Task material =
..............................

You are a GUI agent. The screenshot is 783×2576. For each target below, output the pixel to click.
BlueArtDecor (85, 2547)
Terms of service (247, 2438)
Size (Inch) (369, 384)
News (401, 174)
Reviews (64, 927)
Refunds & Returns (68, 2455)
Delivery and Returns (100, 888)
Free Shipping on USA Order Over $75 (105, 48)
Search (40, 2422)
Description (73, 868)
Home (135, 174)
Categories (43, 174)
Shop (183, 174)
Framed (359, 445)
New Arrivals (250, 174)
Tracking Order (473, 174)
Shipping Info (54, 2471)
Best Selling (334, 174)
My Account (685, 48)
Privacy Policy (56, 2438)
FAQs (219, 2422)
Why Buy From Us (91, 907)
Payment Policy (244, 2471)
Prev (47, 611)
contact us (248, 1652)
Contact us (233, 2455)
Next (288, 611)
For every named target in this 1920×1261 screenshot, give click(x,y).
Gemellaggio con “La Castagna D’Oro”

..............................

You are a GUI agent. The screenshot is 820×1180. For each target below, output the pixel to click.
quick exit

..............................

Work instructions = Copy each line from the entries above that has the word "pixel" in it.

Response to the task =
You are a GUI agent. The screenshot is 783×2576. For each target below, output the pixel to click.
You are a GUI agent. The screenshot is 820×1180. For each target below, output the pixel to click.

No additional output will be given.